# DATA TO USE:

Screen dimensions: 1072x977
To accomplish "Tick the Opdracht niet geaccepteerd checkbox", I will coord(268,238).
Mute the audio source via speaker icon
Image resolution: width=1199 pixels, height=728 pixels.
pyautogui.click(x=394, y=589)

# TASK OBJECTIVE:
The output should restate the data exactly, with no line missing.

# SOLUTION TO THE PROBLEM:
Screen dimensions: 1072x977
To accomplish "Tick the Opdracht niet geaccepteerd checkbox", I will coord(268,238).
Mute the audio source via speaker icon
Image resolution: width=1199 pixels, height=728 pixels.
pyautogui.click(x=394, y=589)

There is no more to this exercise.